What Palin's "Jewish people will be flocking to Israel" statement really means
Bruce Wilson printable version print page     Bookmark and Share
Thu Nov 19, 2009 at 05:43:10 PM EST
There's some acceptance that statements such as Sarah Palin's prediction that Jews will soon be "flocking to Israel" may indicate Palin holds apocalyptic beliefs. What's not understood is that she's closely associated with a religious tendency whose leaders promote anti-Jewish conspiracy theories, including one most commonly used by the Third Reich, in the 1930's and 1940's, to whip up anti-Semitic hatreds: the claim that a worldwide cabal of Jewish bankers manipulates the world economy and preys on working classes.
Stumping for her new autobiography, Sarah Palin has made a round of interviews with high profile media figures such as Oprah Winfrey and Barbara Walters. In the Walters interview Palin justified her support for expansion of Jewish settler enclaves on Israel's West Bank with a strange prediction. Walters asked, "Now let's talk about some issues - the Middle East. The Obama Administration does not want Israel to build any more settlements on what they consider Palestinian territory. What is your view on this ?" Palin responded, "I disagree with the Obama Administration on that. I believe that, um, the Jewish settlements should be allowed to be expanded upon because the population of Israel is going to grow. More and more Jewish people will be flocking to Israel in the days and weeks and months ahead."

Why might Palin's prediction come to pass ? In the 1920's and 1930's, rising anti-Semitism was propelled, in part, by conspiracy theories alleging that Jewish bankers such as the Rothschild banking family controlled both the German and world economies through the manipulation of global money markets. Leaders in Sarah Palin's religious tendency have for years been promoting extremely similar conspiracy theories. Some of these allege that the Rothschild banking family heads an international conspiracy that dominates much of the world economy and controls the U.S.economy through the Federal Reserve.

◆ Given instruction a
Locate every line in the listing that holds the word "header" and copy each one.
The article and the listing are separate material with no connection to each other.

Rows on where targets appear:
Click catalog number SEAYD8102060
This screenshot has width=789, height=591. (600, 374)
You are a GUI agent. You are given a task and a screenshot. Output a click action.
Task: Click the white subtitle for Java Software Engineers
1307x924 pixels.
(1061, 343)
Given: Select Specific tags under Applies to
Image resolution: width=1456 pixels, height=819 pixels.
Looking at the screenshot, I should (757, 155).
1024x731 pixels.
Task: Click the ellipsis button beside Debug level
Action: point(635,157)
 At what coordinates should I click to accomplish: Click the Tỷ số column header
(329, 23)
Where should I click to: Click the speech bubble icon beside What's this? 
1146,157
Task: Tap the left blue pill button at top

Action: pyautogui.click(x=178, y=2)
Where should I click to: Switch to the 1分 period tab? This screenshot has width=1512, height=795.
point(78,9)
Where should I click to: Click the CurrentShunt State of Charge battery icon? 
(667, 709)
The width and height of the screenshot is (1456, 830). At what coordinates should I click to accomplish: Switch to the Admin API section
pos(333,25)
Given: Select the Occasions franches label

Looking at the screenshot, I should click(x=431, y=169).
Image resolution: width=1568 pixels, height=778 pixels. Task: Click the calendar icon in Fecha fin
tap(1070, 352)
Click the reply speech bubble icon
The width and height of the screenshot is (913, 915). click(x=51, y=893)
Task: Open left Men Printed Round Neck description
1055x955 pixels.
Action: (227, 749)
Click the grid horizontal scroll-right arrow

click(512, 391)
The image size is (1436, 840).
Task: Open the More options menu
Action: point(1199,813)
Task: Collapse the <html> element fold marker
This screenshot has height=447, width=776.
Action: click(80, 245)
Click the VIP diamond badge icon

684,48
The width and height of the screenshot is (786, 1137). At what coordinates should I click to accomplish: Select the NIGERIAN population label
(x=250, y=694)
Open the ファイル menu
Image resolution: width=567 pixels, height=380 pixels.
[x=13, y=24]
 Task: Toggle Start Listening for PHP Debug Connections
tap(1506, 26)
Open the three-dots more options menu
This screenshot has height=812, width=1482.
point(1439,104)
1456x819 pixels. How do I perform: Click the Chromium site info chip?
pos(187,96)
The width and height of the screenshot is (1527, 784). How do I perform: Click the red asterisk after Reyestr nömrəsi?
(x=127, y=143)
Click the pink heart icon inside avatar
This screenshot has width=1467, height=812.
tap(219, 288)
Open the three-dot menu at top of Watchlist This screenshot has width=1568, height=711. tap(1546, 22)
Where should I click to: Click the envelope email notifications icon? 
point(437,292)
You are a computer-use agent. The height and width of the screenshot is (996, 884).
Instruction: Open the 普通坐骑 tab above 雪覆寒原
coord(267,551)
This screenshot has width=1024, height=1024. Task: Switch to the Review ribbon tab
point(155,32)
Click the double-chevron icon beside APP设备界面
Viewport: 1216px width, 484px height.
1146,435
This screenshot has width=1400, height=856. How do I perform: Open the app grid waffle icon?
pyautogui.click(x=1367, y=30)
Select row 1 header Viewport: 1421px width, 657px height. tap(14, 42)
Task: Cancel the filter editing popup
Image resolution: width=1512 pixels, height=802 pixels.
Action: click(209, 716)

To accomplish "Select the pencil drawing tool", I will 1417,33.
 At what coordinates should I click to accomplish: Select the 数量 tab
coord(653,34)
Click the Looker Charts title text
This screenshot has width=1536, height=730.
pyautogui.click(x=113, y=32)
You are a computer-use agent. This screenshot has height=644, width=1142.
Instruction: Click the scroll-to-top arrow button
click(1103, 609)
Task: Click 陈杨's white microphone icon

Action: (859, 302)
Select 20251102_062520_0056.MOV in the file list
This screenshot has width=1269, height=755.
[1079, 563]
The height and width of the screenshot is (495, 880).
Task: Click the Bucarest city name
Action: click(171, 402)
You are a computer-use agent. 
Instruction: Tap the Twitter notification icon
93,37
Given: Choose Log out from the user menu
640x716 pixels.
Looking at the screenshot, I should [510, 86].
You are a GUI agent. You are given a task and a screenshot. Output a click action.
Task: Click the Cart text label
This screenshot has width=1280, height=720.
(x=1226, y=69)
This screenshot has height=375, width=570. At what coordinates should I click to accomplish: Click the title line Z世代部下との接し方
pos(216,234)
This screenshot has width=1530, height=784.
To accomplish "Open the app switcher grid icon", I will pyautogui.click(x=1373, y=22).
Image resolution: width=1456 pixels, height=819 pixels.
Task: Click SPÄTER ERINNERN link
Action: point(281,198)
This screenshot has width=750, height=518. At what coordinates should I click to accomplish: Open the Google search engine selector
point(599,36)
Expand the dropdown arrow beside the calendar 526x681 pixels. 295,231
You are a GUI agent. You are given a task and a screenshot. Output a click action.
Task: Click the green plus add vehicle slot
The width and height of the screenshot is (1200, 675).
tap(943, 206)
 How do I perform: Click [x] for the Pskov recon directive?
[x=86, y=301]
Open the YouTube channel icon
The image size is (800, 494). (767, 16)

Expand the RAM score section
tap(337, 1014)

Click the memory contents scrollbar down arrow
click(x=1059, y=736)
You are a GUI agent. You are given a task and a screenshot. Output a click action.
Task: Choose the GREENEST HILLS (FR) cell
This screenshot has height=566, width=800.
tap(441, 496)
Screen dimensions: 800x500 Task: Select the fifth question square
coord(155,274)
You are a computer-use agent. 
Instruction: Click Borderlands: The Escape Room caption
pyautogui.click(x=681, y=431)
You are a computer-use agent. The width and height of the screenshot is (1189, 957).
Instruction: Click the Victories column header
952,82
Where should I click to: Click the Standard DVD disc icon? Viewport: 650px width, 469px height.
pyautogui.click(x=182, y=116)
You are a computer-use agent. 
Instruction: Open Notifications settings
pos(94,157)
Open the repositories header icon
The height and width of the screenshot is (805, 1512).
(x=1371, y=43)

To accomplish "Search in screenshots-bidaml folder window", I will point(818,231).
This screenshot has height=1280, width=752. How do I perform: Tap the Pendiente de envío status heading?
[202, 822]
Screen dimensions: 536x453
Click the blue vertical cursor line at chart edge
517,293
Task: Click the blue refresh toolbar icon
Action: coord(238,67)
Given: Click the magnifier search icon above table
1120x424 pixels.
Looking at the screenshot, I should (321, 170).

◆ Given instruction b
Summarize the article in three sentences.

◆ Written answer a
 At what coordinates should I click to accomplish: Click the Tỷ số column header
Select row 1 header Viewport: 1421px width, 657px height. tap(14, 42)
Instruction: Click the Victories column header
Open the repositories header icon

◆ Written answer b
In an interview with Barbara Walters, Sarah Palin said Jewish settlements on Israel's West Bank should be allowed to expand because more and more Jewish people will be flocking to Israel. The article argues that Palin is closely associated with a religious tendency whose leaders promote anti-Jewish conspiracy theories, including the claim that a worldwide cabal of Jewish bankers manipulates the world economy. It notes that similar theories about Jewish bankers such as the Rothschild family helped propel rising anti-Semitism in the 1920's and 1930's.